Now here is a sort of like untraveled hinterland, because not much attempt has been made on drawing contours/structure lines on transparent objects.

The difficulty, as I have explained earlier, is that transparent objects don’t write to depth and screen normals by default. It is, however, possible to force write to depth buffer.

Default (transparent objects don’t write to depth buffer)

Write Depth with Less comparison

It looks… fine. But there’s reason why transparent object don’t write to scene depth by default.

Here is a scene where a transparent object is not in front of the cube which looks correct - we are only seeing the cube

Now if we take another transparent object in front of the cube, miracle happens, the transparent object behind the cube is showing up…

As I tested many other options, there is no depth write option that ensures a correct perspective under all circumstances.

My current approach, unfortunately, is to rely only on color for transparent objects. It looks OK, with the only problem that contours that should be obscured by transparent objects are showing through.

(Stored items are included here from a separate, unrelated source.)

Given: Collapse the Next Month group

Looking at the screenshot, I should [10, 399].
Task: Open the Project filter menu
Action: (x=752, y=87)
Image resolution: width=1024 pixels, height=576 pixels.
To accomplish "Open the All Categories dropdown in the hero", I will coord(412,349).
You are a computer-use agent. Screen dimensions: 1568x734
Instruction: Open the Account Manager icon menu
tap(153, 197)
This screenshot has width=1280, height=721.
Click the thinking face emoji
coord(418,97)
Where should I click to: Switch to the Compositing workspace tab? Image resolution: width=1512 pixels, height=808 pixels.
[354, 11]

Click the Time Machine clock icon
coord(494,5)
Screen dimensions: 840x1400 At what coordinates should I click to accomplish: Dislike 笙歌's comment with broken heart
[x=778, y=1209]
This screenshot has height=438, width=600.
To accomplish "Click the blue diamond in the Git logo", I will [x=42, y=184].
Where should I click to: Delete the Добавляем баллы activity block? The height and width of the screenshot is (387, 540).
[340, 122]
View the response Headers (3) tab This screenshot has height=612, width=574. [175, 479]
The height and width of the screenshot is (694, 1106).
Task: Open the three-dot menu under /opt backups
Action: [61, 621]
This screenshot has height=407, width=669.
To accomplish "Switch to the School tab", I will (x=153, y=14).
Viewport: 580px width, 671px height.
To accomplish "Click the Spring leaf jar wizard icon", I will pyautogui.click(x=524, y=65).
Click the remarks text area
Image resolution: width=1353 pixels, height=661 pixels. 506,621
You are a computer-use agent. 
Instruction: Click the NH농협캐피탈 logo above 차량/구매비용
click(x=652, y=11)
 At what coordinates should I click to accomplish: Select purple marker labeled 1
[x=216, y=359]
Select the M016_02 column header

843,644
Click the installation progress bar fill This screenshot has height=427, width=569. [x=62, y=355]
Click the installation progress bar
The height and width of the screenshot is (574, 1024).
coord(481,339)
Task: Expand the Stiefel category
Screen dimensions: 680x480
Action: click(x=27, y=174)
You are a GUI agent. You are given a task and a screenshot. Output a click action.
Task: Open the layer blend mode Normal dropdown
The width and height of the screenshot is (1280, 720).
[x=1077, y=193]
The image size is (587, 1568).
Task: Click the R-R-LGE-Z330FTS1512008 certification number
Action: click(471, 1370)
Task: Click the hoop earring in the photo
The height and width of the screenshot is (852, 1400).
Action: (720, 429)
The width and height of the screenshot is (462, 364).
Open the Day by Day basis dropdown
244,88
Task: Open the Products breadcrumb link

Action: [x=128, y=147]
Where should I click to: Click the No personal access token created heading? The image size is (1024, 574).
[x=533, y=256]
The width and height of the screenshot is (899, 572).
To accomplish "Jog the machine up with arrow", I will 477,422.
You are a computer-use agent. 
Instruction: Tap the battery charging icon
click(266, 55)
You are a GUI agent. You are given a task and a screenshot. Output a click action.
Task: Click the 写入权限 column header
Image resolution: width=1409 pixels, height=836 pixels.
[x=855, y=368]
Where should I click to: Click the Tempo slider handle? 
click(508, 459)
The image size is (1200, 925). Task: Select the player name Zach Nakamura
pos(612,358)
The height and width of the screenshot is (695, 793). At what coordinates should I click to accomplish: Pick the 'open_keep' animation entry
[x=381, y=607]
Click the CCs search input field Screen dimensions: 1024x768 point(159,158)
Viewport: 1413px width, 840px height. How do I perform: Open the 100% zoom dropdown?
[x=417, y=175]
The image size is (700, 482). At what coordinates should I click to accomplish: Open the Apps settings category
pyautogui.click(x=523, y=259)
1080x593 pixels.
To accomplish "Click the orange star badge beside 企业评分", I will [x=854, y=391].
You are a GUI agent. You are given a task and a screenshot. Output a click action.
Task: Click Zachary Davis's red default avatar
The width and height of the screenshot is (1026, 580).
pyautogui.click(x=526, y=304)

What if… we are able to mark all pixels that are affected by transparent objects?

My first attempt was to add another camera that renders transparent objects only, to a render texture. But that doesn’t work, as we are not able to detect any opaque objects in front of transparent objects. And the ordering of the renderer is strange, if below normal 3D renderer it would clear depth and normals texture, and if above, it clears color.

After days struggling with URP’s internal access modifiers, I finally did it:

I’ve created a global texture called _CustomColorTexture that can be accessed from shaders, and the Custom Render Objects Pass renders objects to that texture (only color, we still use depth texture form main camera, but since transparent objects don’t write depth, it is effectively read-only).

It isn’t magic though, I simply copied the built-in RenderObjectsPass, fix access modifier problems with cached reflections, and replaced render attachment with the self-allocated render texture (allocating with RTHandles.Alloc(...) and import with renderGraph.ImportTexture(...) ).

Bind to global shader variable is done by using builder.SetGlobalTextureAfterPass(...).

Unity is shifting towards Render Graph, a technology with currently very poor documentation. I just hope my code still works after the release of Unity 6… I might try to write something about it later.

Please Unity, be open (public)

NOTE: And indeed, one of them became publicly accessible in Unity 6.

With this obstacle cleared the rest should be relatively simple.

The contour lines obscured by transparent objects are no longer showing through.

Finale

I end this article here because I think all the necessary puzzle pieces are in place. With these we can easily enhance the quality of transparent object’s outline using the custom color texture, dither the contour line based on how many layers of transparent objects are in front of that object, and other refinements if required.

IMPORTANT UPDATE

Past Unity 6000.0.5f1, _CameraNormalsTexture no longer works as intended. This is because GBuffers are no longer global.

I temporarily solved it by adding a pass after deferred lighting that copies GBuffer2 to a persistent texture. Now think of it, I should just declare using the GBuffer2 and then the Render Graph will solve this issue for me.